▶ WHAT IS REQUIRED: Write out each line of the records that has "will" in it.

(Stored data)
⁂
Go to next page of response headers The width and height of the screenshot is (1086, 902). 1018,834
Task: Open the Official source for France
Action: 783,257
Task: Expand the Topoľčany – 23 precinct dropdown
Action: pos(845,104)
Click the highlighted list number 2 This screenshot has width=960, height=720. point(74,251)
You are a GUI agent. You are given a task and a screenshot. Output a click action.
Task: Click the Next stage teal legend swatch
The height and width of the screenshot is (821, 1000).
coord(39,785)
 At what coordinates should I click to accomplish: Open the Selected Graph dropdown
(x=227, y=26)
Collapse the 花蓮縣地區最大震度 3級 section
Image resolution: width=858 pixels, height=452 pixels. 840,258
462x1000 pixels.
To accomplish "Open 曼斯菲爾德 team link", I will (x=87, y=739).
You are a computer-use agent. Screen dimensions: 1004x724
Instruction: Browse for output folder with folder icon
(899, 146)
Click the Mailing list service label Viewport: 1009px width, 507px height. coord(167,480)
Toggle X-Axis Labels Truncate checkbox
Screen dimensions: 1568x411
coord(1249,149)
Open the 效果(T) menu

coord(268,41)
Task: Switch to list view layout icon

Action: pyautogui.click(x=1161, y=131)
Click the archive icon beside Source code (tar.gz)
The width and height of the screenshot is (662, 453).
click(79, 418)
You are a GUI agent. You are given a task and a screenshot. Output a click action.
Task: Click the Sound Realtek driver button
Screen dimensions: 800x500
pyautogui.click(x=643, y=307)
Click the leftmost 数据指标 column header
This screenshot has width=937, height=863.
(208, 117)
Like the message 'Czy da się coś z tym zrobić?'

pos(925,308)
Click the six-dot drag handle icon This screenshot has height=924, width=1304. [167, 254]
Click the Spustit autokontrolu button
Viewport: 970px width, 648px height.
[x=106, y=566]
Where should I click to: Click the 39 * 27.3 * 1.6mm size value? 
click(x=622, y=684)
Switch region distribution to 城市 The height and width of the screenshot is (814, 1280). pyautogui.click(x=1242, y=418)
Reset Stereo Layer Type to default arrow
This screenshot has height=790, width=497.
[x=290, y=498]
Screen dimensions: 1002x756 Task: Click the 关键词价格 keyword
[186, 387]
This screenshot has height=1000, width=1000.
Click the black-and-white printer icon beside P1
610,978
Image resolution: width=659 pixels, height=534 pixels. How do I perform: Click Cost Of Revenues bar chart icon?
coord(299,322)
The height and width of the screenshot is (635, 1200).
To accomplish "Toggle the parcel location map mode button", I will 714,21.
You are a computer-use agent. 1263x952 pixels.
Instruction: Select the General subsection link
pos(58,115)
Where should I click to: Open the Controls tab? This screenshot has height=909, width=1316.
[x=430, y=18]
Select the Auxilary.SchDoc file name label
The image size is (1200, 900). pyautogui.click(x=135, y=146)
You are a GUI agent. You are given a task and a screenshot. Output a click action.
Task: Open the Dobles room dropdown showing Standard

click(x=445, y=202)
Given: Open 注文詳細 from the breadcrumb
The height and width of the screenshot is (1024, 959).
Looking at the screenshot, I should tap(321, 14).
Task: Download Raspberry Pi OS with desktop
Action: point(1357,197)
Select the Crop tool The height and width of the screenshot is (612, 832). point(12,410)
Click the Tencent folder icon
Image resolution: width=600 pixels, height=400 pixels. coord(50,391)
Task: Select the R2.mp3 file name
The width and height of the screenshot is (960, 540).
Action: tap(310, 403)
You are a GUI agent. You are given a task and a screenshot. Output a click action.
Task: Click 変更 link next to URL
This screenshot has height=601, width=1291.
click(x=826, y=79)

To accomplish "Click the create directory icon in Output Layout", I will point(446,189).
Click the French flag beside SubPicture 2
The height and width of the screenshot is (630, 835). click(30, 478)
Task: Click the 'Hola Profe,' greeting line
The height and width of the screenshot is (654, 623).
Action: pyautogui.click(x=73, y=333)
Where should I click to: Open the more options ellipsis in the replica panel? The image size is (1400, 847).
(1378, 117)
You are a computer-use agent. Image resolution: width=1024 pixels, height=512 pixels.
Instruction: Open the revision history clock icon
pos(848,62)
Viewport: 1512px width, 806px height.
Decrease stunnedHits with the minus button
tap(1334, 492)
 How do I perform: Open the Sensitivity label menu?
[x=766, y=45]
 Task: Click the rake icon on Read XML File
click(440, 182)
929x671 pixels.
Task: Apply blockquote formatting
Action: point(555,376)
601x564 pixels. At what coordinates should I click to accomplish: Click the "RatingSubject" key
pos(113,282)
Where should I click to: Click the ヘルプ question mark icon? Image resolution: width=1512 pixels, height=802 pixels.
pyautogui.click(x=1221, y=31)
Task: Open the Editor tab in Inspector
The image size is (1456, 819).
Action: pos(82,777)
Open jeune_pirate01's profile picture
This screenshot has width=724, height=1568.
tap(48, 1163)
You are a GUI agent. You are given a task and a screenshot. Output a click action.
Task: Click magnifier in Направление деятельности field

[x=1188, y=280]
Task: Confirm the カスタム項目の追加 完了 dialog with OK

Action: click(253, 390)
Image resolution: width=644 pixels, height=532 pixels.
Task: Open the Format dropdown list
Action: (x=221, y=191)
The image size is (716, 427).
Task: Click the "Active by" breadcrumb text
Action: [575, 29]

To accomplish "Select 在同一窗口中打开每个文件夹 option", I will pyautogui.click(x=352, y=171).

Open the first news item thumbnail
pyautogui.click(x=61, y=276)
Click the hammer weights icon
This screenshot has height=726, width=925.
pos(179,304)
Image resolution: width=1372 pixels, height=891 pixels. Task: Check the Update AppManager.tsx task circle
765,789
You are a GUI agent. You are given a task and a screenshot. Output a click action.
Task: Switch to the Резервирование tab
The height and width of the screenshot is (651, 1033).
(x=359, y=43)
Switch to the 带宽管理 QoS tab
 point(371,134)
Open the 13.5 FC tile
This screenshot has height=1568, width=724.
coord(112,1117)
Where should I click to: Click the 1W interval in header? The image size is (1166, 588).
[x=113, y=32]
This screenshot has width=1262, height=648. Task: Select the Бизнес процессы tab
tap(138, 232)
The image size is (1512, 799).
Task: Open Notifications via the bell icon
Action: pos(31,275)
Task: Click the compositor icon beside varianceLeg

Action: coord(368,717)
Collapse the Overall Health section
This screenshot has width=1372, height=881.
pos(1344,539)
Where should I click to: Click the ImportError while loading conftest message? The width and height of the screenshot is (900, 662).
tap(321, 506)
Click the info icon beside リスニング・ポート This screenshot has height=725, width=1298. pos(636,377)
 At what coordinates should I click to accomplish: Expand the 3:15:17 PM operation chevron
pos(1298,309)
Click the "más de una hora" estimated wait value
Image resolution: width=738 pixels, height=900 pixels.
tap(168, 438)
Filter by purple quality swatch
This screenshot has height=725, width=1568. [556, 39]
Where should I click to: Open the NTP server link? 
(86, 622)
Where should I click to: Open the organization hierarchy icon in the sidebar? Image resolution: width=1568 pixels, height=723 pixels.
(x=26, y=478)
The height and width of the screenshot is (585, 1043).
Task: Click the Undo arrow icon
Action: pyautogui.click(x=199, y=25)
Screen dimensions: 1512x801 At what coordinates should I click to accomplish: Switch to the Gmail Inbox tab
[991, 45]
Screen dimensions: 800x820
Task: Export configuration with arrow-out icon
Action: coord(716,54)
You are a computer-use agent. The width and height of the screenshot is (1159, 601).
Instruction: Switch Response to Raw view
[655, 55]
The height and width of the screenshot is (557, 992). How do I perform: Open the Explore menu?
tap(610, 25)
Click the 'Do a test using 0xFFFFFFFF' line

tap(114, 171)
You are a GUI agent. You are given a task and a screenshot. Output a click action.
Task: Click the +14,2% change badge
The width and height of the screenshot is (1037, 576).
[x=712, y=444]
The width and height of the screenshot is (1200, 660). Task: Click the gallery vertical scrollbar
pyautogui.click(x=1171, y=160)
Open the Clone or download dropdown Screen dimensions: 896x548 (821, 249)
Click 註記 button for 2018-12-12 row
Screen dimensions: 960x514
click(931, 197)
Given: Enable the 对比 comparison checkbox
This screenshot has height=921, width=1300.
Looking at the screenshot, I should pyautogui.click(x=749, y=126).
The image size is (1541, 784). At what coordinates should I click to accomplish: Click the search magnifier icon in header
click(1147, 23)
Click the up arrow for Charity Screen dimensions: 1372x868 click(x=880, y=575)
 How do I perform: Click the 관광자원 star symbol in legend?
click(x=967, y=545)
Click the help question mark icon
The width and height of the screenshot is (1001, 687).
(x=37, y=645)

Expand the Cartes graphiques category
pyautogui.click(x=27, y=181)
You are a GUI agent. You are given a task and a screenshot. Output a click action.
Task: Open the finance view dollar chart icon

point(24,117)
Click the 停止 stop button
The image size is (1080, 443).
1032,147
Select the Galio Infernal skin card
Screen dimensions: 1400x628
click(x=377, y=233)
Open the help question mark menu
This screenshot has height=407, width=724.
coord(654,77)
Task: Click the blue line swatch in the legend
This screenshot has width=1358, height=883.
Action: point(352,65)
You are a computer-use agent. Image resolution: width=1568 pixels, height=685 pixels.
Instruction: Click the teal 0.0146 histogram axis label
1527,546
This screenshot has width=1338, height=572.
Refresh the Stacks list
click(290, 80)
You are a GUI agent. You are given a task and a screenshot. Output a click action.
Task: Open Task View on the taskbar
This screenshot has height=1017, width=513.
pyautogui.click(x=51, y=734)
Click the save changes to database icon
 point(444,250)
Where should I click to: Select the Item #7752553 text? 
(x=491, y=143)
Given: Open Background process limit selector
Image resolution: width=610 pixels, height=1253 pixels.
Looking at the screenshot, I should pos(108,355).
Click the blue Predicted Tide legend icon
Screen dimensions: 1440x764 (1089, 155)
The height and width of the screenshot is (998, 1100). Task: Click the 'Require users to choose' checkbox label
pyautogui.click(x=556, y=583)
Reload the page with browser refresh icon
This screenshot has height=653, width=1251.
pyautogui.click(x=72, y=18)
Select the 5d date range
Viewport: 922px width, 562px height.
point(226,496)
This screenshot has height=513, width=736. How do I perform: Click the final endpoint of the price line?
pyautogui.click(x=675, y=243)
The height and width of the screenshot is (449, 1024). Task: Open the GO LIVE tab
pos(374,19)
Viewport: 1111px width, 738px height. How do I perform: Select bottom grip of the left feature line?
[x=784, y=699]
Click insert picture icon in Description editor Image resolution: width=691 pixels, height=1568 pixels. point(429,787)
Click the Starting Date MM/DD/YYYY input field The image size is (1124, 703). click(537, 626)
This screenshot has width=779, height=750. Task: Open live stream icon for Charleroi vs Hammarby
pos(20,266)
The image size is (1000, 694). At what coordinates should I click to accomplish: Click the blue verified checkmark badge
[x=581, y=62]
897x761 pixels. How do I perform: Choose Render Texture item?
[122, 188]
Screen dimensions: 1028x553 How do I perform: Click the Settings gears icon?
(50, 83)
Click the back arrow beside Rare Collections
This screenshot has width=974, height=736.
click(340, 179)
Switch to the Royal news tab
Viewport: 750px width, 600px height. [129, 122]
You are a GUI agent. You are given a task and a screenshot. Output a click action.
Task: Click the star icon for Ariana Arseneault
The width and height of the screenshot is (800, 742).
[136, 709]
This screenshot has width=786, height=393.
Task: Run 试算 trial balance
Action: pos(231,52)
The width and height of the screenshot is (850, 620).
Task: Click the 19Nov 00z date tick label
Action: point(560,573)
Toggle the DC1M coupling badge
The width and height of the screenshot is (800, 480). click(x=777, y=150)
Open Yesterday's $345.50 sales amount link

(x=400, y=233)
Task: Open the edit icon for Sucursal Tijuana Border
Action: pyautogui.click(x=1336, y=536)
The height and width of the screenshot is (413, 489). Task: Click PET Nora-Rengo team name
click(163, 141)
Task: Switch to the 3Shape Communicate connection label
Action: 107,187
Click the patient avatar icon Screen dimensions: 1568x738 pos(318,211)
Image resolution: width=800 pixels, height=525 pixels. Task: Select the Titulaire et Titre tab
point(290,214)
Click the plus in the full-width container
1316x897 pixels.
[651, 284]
⁂
▶ YOUR RESPONSE:
To accomplish "Open 曼斯菲爾德 team link", I will (x=87, y=739).
To accomplish "Toggle the parcel location map mode button", I will 714,21.
To accomplish "Click the create directory icon in Output Layout", I will point(446,189).
To accomplish "Select 在同一窗口中打开每个文件夹 option", I will pyautogui.click(x=352, y=171).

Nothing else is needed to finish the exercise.